Review: How to Be Single

Fitfully amusing ensemble rom-com tries (but fails) to rise above its own cliches.

I spent a large part of How to Be Single resenting it for all the sexist, rom-com clichés it trafficked in.

The aging single woman who’s longing to get pregnant? Check.

The uptight woman obsessed with the perfect marriage? Yup.

The young woman itching to find herself, who discovers that her happiness—in the form of her decent college boyfriend—was right in front of her all along? Uh huh.

The rascally womanizer with the potential to be saved by the love of a good woman?
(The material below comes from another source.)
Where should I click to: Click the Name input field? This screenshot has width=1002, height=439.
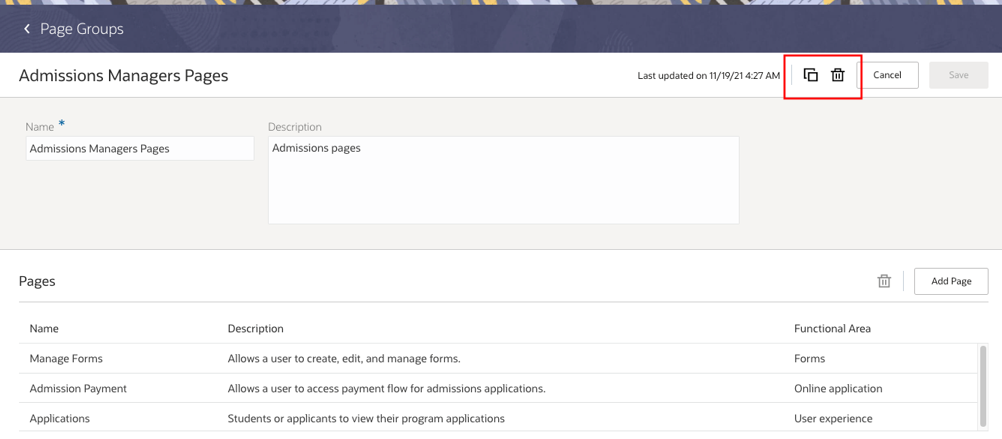coord(140,148)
Yeah, he’s there too.

(Also on hand, the all-id, hard-partying, promiscuous Rebel Wilson, who’s become something of a cliché unto herself.)

Except for one thing: Many, if not all, of these regressive scenarios didn’t resolve the way I expected—and the film actually ended up being a lot more progressive than it let on. I just wish it had shown its hand earlier.

Dakota Johnson, fresh off her breakthrough role in Fifty Shades of Grey and sporting an unflattering bob (but still pretty! You can’t fool us, movie!), plays Alice, who leaves her aforementioned college boyfriend Josh (Nicholas Braun) to try life on her own in New York. At the law firm where she works, she meets unrepentant party girl Robin (Wilson), who takes her to the bar where our deeply misogynistic (but adorably rumpled) bartender Tom (Anders Holm), holds court and picks up women. Tom is so commitment-averse that he doesn’t even have running tap water in his house—lest a woman might decide to stay for a glass of water after sex. Living upstairs from the bar is Lucy (Alison Brie), the one who’s obsessed with the perfect marriage, and the object of Tom’s unfamiliar actual affection. Alice lives with her much older sister/mother figure—never explained—Meg (Leslie Mann), an OB-GYN who denies her desire for a baby of her own until she can no longer live a lie. Somehow, Your Midwestern Boyfriend Jake Lacy ™ shows up, too, playing the same affable, charmingly self-effacing character he always plays—he’s pursuing Meg and briefly thinks the baby is his. (She was actually artificially inseminated.) In an underdeveloped storyline, Damon Wayans Jr. plays David, a widowed father pursuing Alice.

There are a few good gags along the way. Rebel Wilson does a brilliant bit of physical comedy involving a marijuana cigarette stuck to her face. Mann has a great moment falling in love with a baby she’s holding while its mother is in the bathroom (and if there were a Baby Oscar, this little gurgling cutie would win it hands down). Lacy’s character confesses to Meg that as a boy, his Halloween costume was “stay-at-home dad.” And, my absolute favorite moment has Alice getting into a cab and dreamily saying, “I want to go home!”—a perfect moment of Wizard of Oz-like contentment—until the cabbie says “Lady, I have no idea where the [eff] home is.”

All in all, there’s just enough there for to me recommend it for fans of the genre. (The film it most resembles is He’s Just Not That Into You, although that one had Drew Barrymore and was therefore, by definition, better.) If only How to Be Single had the smarts to not just deliver twists on clichés, but avoid them altogether.